Authors Peter Baker and Susan Glasser joined Ambassador Mark Green to discuss their newest book “The Man Who Ran Washington: The Life and Times of James A. Baker III,” at the 2021 State of the World Conference (hosted by the McCain Institute and Florida International University) for a special edition of the McCain Institute Authors & Insights Book Talk Series. The book is a look at former Secretary of Commerce, Secretary of State, Secretary of the Treasury and White House Chief of Staff James Baker (no relation to Peter) and how he transformed Washington, D.C.
Watch or listen to the entire event below. You can also tune into the audio-only podcast version of the event via iTunes or Soundcloud.
On James Baker’s Political Skillset
“Fundamentally Baker applied a similar skillset, whether it was for working with the Soviets on arms control or it was working Republicans and Democrats on tax reform in 1986. As Treasury Secretary it wasn’t that he brought a big background on economics to the table, in fact he only had a single economics course at Princeton and probably didn’t do all too well at that. So really, Baker’s skillset I do think fundamentally was politics. Now that was a dirty word in his family as I’ve said so part of it was his allergy with that and I think he saw politics from his own experience as a grubby business.”
Advice for Up and Coming Journalists
“We’re so lucky because the world is constantly reinventing itself there’s no such thing as stupid questions. And in an age where it seems like we’re surfeited with ever amount of information, so much of it is bogus, or untrue, or partial, or misleading. I think that as much as people write and think about the crisis, which is genuine in the business model of journalism, it seems like there has never been a more important and even foundational moment for journalism in America.”
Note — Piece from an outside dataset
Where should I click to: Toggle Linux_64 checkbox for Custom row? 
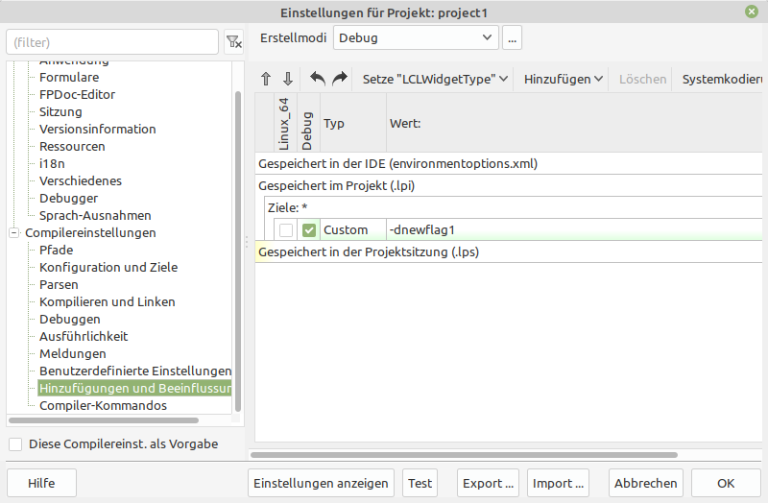tap(286, 230)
Accountability and Politics and Journalism Today
“Again, what I would say from the last few years, the takeaway that applies both to politics and to journalism is don’t take the present or recent past for granted. You know, what we’ve learned is that what we universalize as sort of the American way is not. And it’s up to each generation to, you know, take possession of it and to take responsibility for it. And the severing of the link that I always perceive to be the case between transparency which is what we journalists strive to offer – transparency, independent critical thinking, and some sort of accountability in our political system. To me that is the crisis that is affecting both journalism and politics. Where was the accountability?”